■ **Prompt**: Count the lines in the listing below that contain the string "height", treating uppercase and lowercase letters as distinct. Give only the number.

■ **Input records**:

--

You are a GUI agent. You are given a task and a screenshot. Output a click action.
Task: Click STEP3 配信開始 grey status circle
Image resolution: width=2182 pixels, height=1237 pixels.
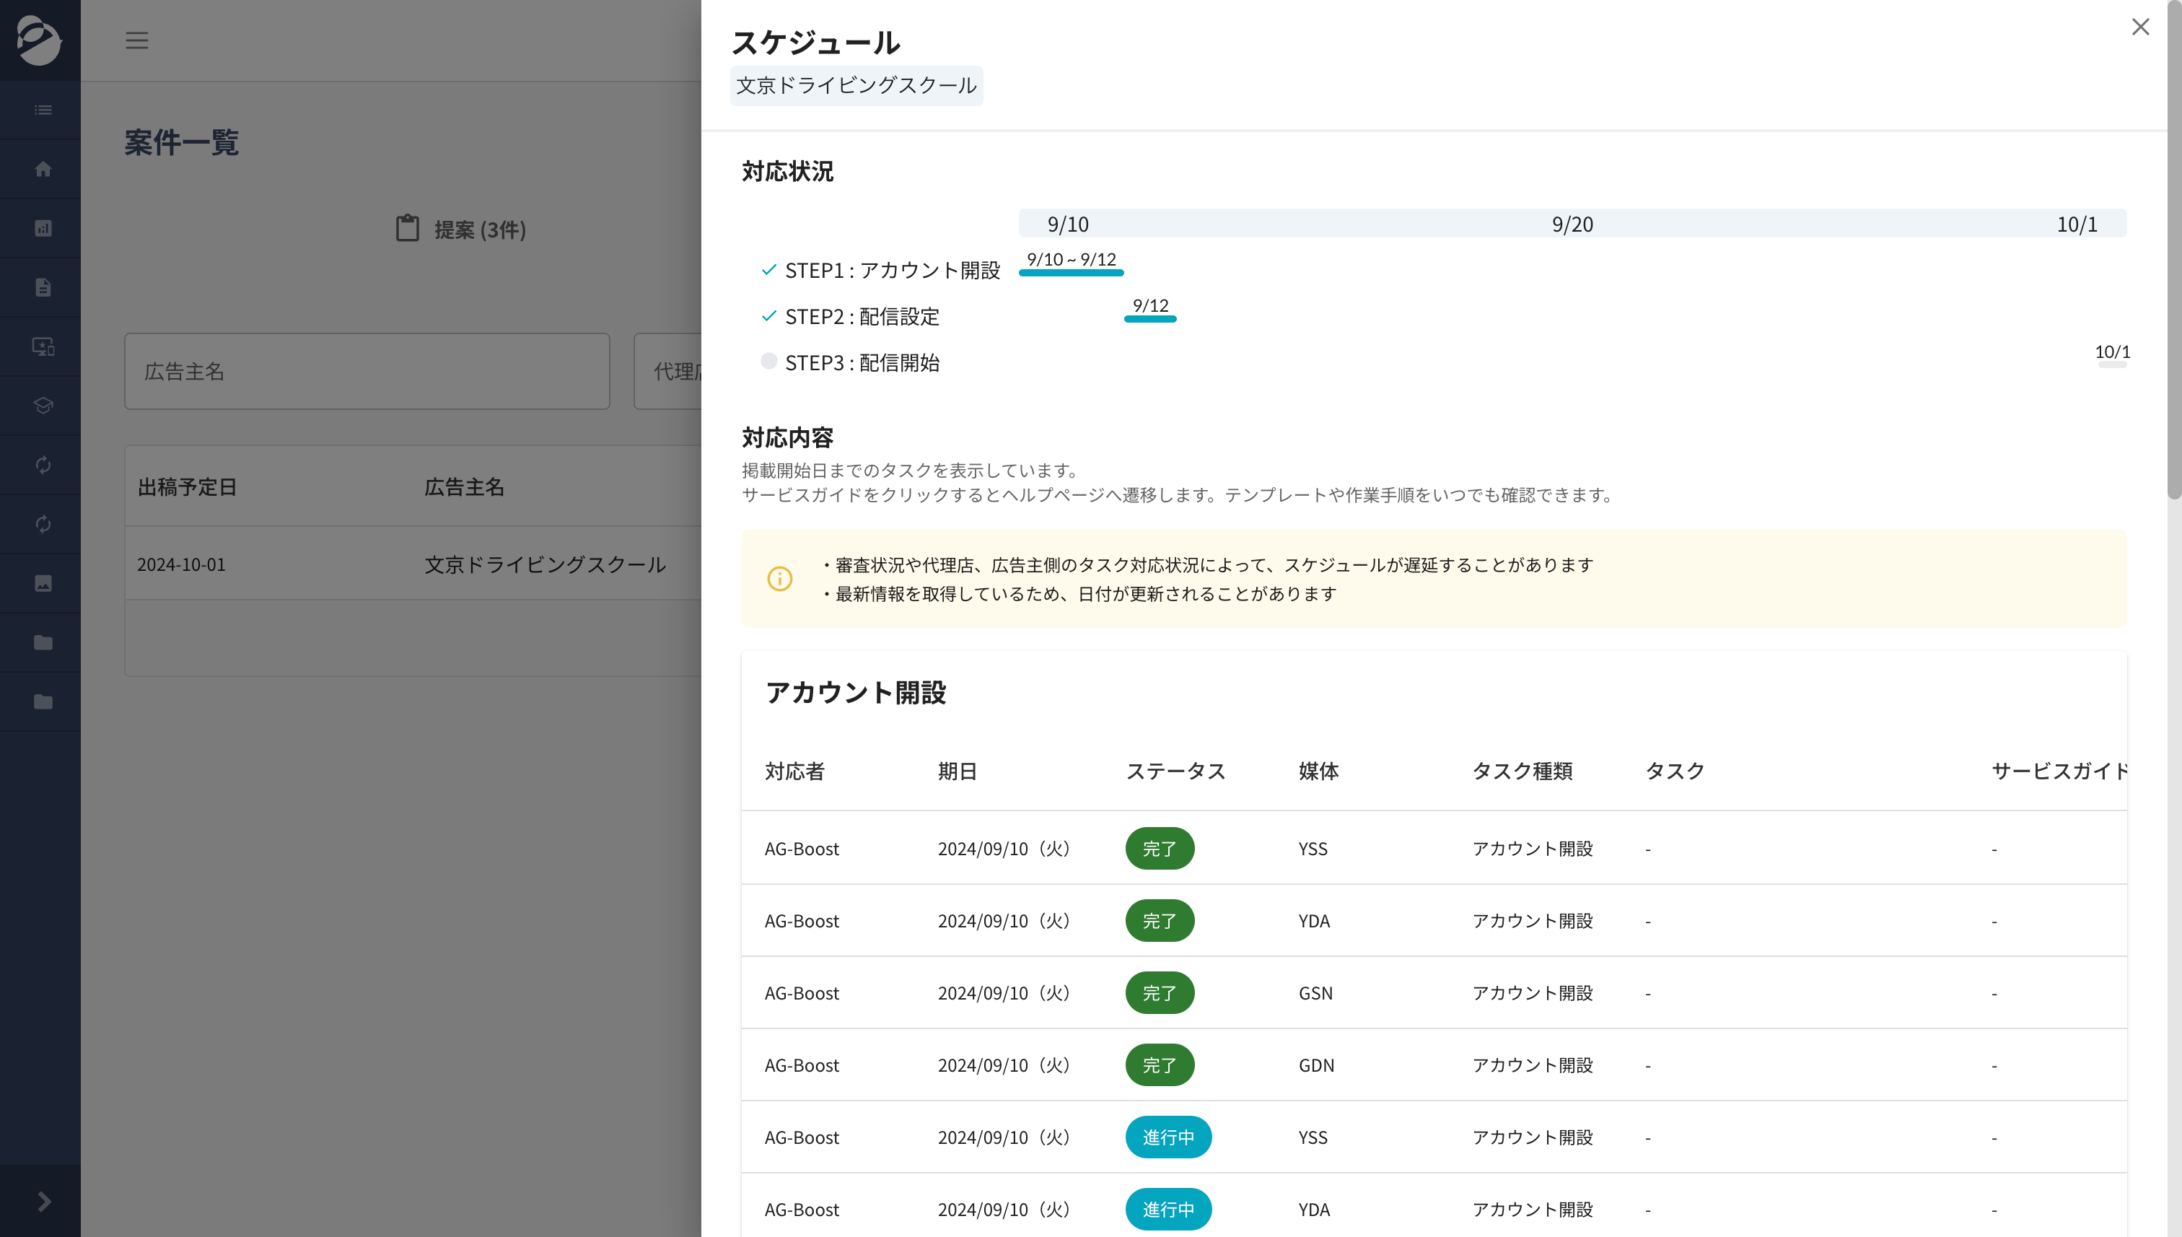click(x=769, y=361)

--

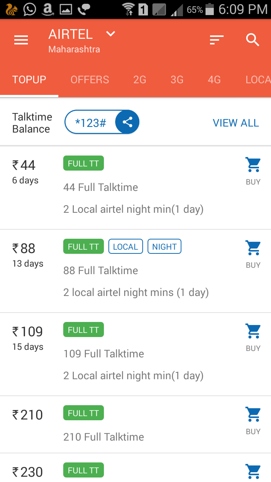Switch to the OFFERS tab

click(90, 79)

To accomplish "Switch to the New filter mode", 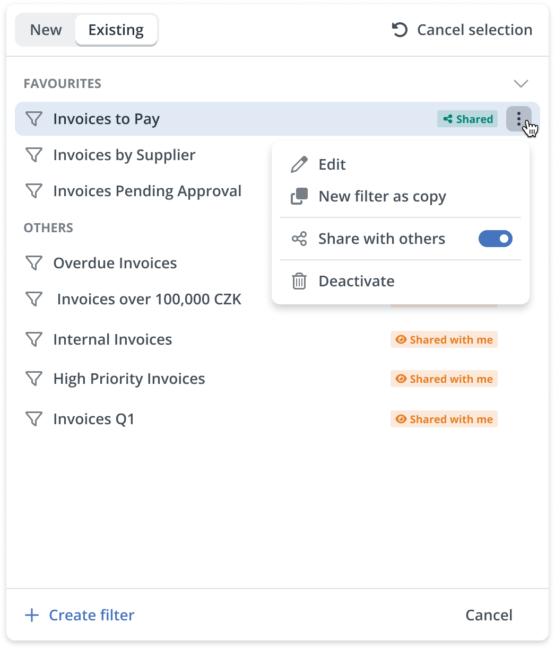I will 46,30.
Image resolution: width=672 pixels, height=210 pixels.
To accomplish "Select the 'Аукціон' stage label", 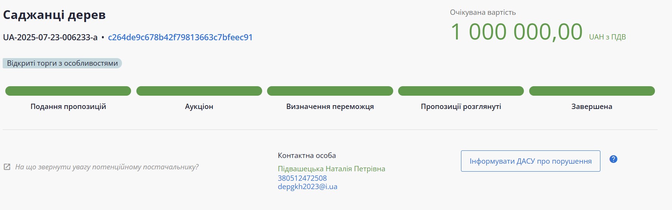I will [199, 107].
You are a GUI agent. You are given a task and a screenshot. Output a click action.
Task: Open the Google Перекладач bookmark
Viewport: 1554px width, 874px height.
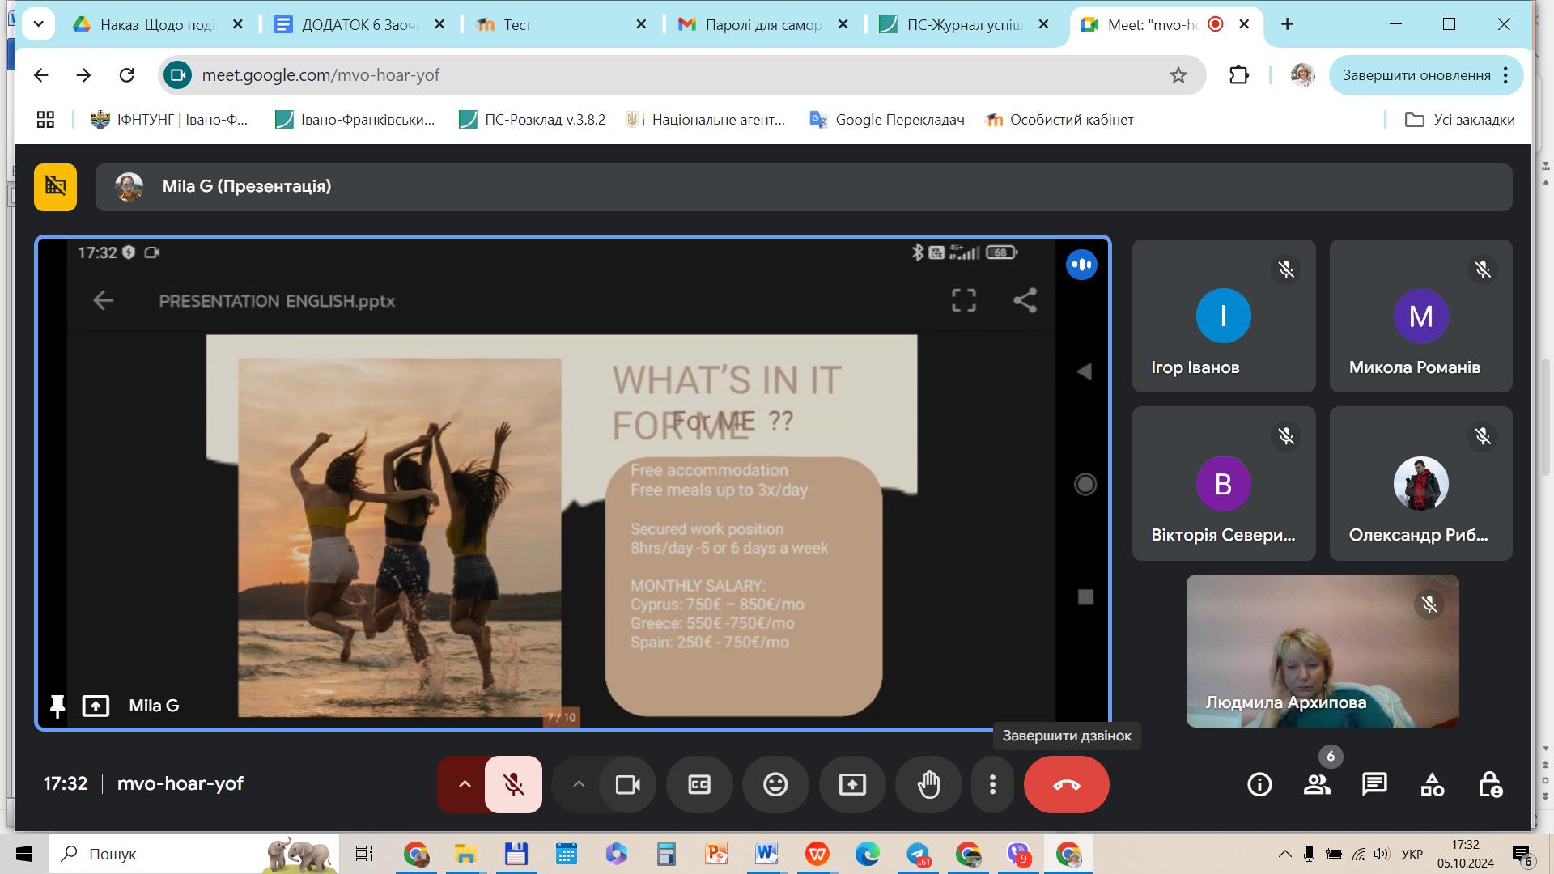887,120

--

■ **Solution to this exercise**: 3